China's vast manufacturing sector expanded in October at the fastest rate in 18 months, a survey showed on Sunday, and economists said they expected the momentum to be sustained in the coming months.
The purchasing managers' index (PMI) issued by the China Federation of Logistics and Purchasing rose to 55.2 last month, the highest level since April 2008, from 54.3 in September.
It was the eighth month in a row that the official PMI has stood above the boom-bust line of 50. The index, which is designed to provide a timely snapshot of business conditions in industry, slumped as low as 38.8 last November as the global financial crisis raged.
Zhang Liqun, a researcher with the Development Research Center, a think-tank under the State Council, China's cabinet, said the report showed the economy was now firmly on the recovery track.
In a comment for the logistics federation, Mr. Zhang said gains in the sub-indexes for imports and new export orders reflected growing demand both at home and abroad.
"All these show that economic growth will accelerate in the future, and the growth rate in the fourth quarter is likely to be 9.5 per cent," he said.
Annual gross domestic product growth accelerated to 8.9 percent in the third quarter from 7.9 per cent in the second.
The report was not universally strong. Growth in employment slowed, inventories of finished goods fell and input price inflation eased.
But Jing Ulrich, chairman of China equities and commodities at J.P. Morgan, agreed that the survey -- especially the forward-looking components -- suggested sustained expansion in industry.

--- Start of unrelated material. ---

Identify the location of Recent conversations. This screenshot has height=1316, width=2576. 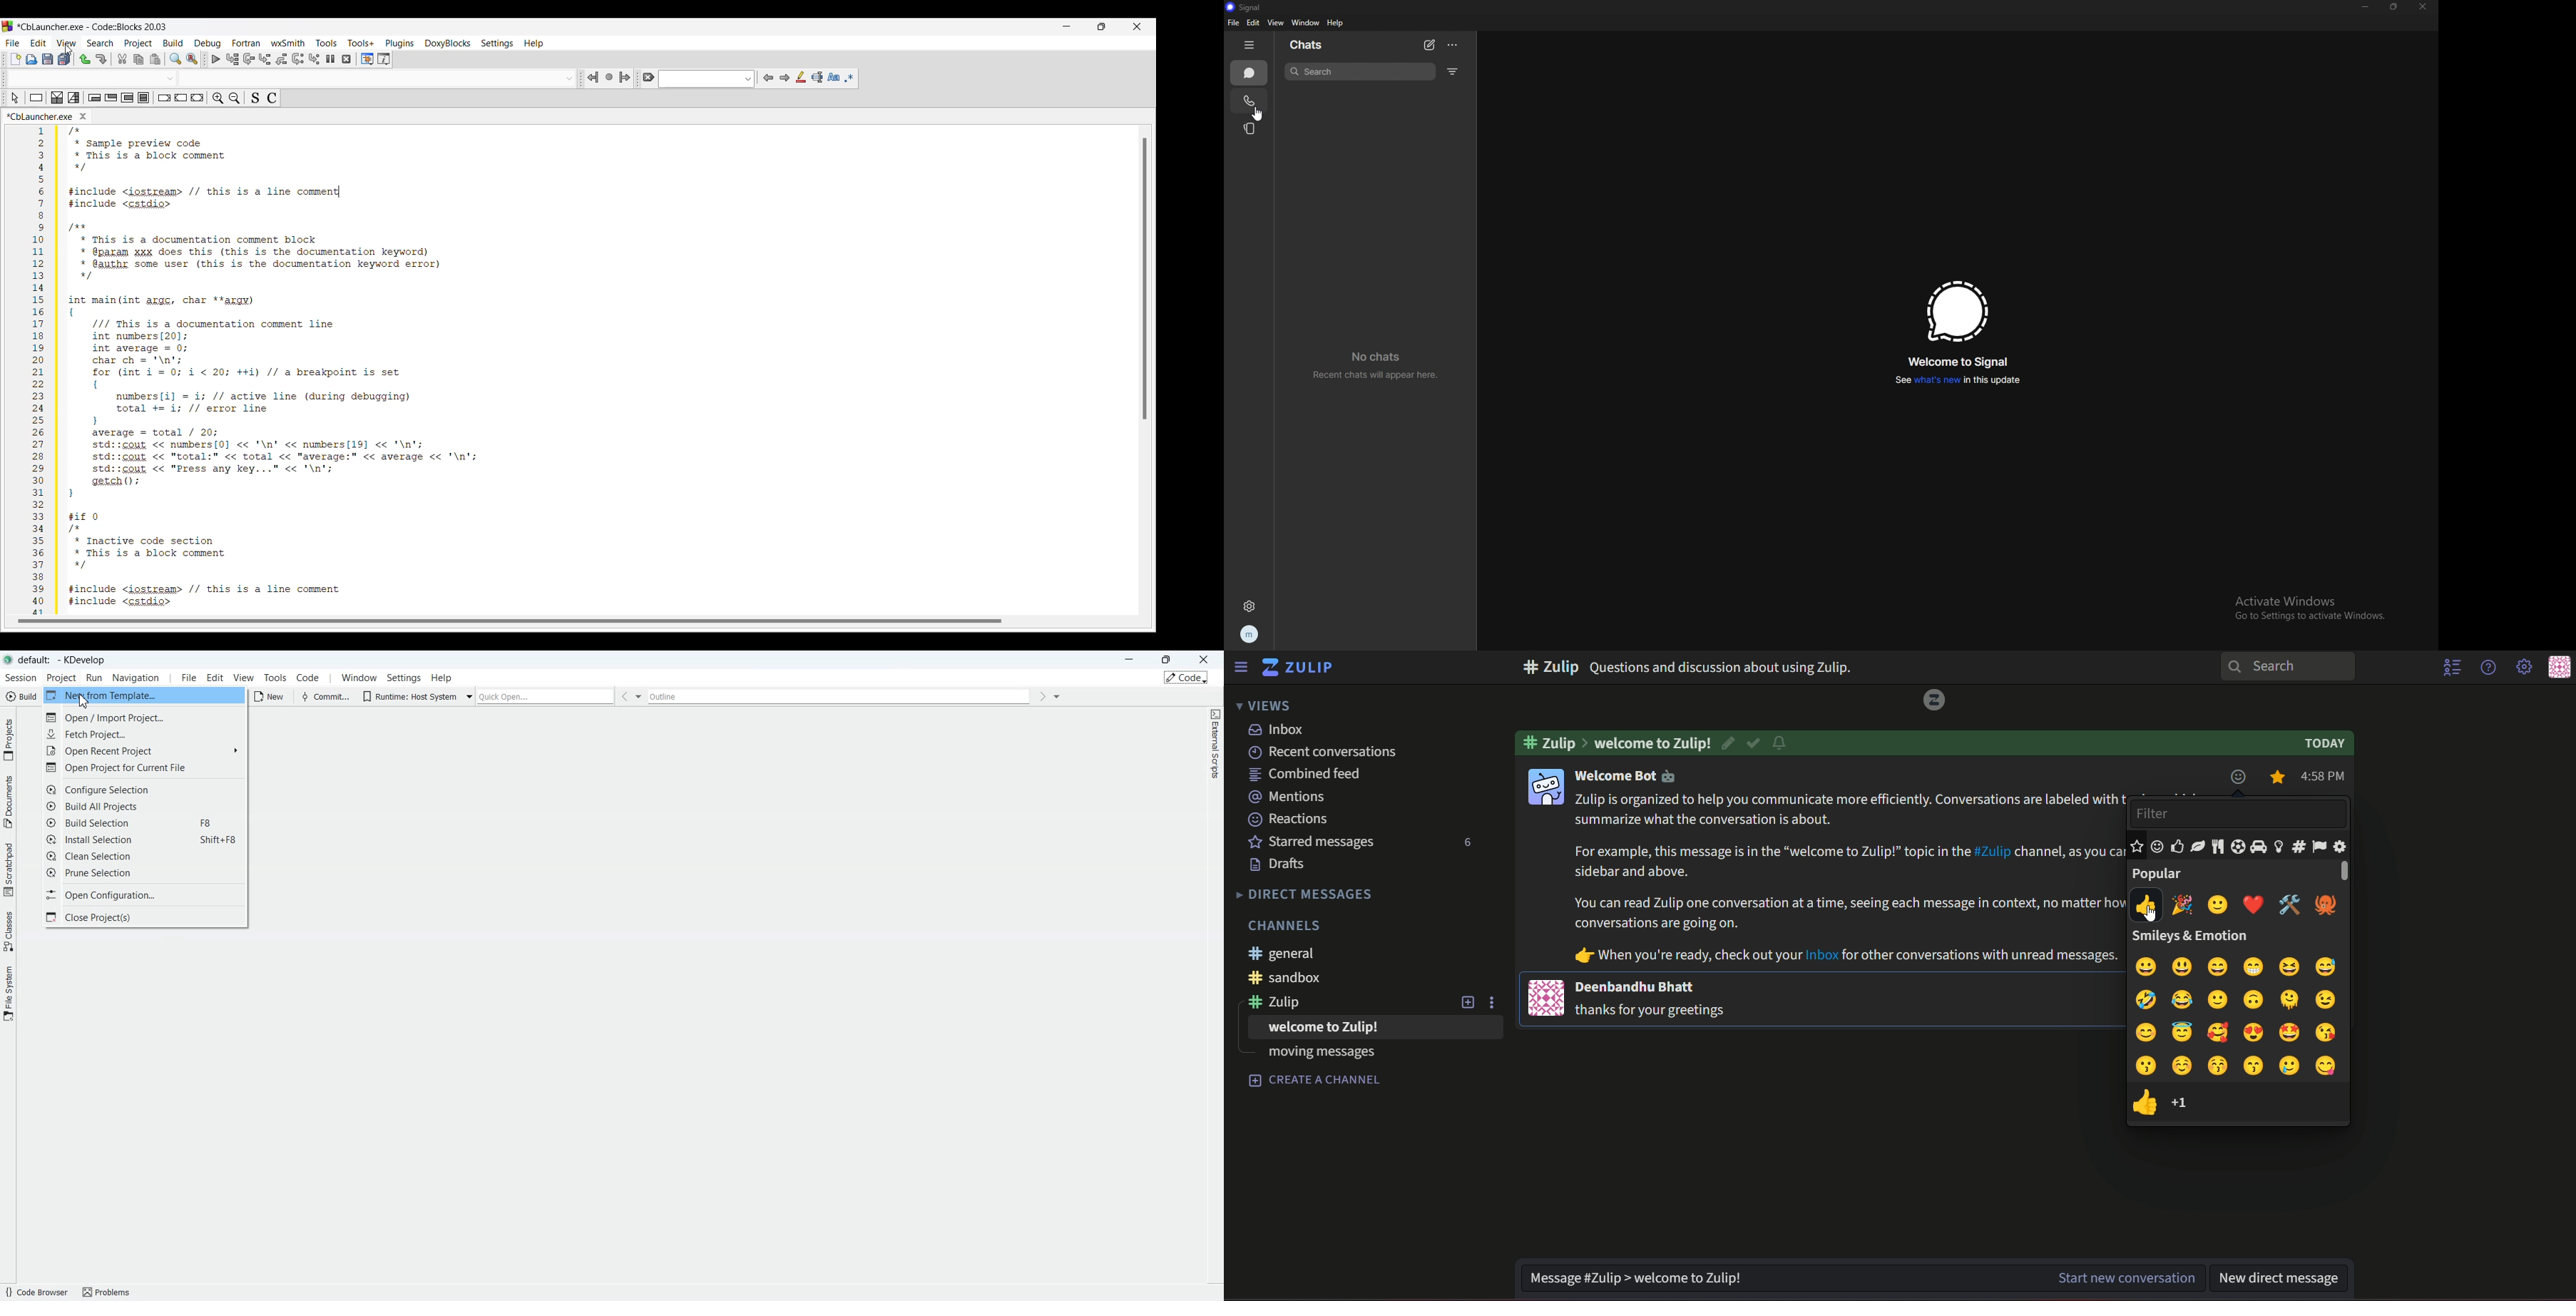
(1329, 752).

"While public investment may moderate in the months ahead, private real estate investment, consumer spending and export demand should drive growth in the coming months," she said in a note to clients.
Mr. Ulrich singled out a revival in property construction as developers replenish housing inventories. New starts rose 56 percent in September from a year earlier.
Construction -- infrastructure as well as property -- accounts for a large chunk of China's demand for materials, including 52 per cent of steel consumption, which grew 44 per cent in September from a year earlier, she noted.
Like other countries, China has started to debate the timetable for a gradual withdrawal of the monetary and fiscal stimulus it injected to support the economy through the crisis.
The government is almost half-way through a 4-trillion yuan ($585-billion U.S.) pump-priming programme, while the country's mainly state-owned banks have increased their loan books by a third over the past year. In the first nine months of the year they lent a whopping 8.67-trillion yuan ($1.27-trillion U.S.).
Mr. Ulrich, voicing the consensus view, said a broad-based macroeconomic tightening was unlikely over the rest of 2009.
"Until greater inflationary pressure and a sustained recovery in exports become apparent, pro-growth economic policies are expected to remain in place.
"Messages from the authorities suggest that they are not planning to withdraw stimulus measures in the near term, although the government is clearly fine-tuning policies for sectors that are prone to overcapacity," she said.
That fine-tuning is also taking the form of orders to banks to ease up on the pace of lending. Yu Song and Helen Qiao at Goldman Sachs said this tightening was positive because it would slow credit growth to a rate that was sufficient to fuel the recovery while reducing overheating pressures down the road.
"We expect October activity growth data to continue to show firm readings when they are released on November 11," the economists told clients.